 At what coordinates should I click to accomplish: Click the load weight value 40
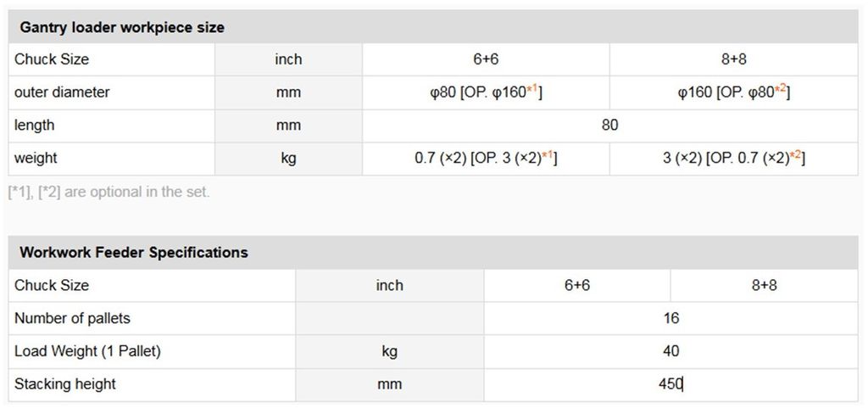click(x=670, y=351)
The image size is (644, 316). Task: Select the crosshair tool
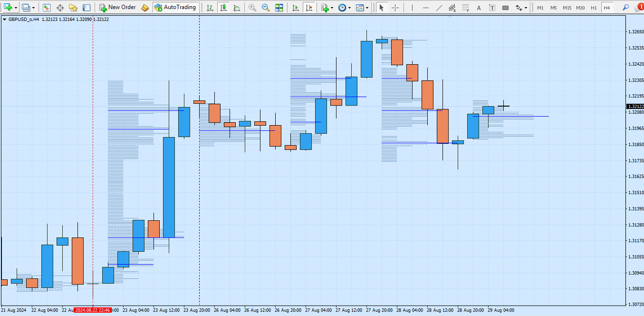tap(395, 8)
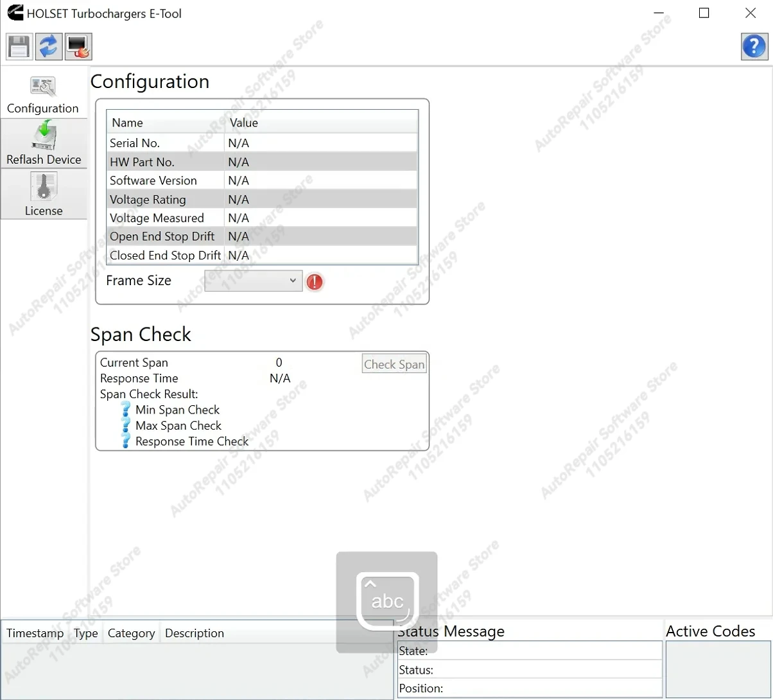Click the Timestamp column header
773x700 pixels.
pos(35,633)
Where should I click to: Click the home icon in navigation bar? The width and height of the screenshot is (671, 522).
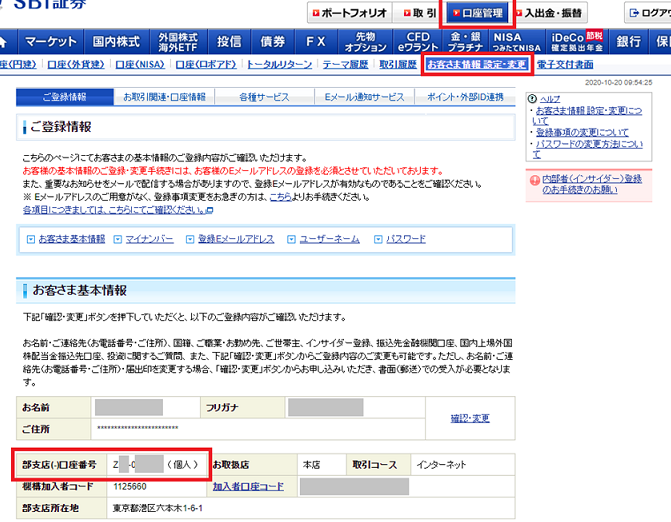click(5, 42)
● ● ● ●
TASK DETAILS
Transcribe the material above in full. No picture is to be copied.

OUTPUT FOR THIS TASK
 At what coordinates should I click to accomplish: Click the load weight value 40
click(x=670, y=351)
The image size is (644, 316). Task: Select the crosshair tool
tap(395, 8)
Click the Timestamp column header
773x700 pixels.
pos(35,633)
Where should I click to: Click the home icon in navigation bar? The width and height of the screenshot is (671, 522).
click(5, 42)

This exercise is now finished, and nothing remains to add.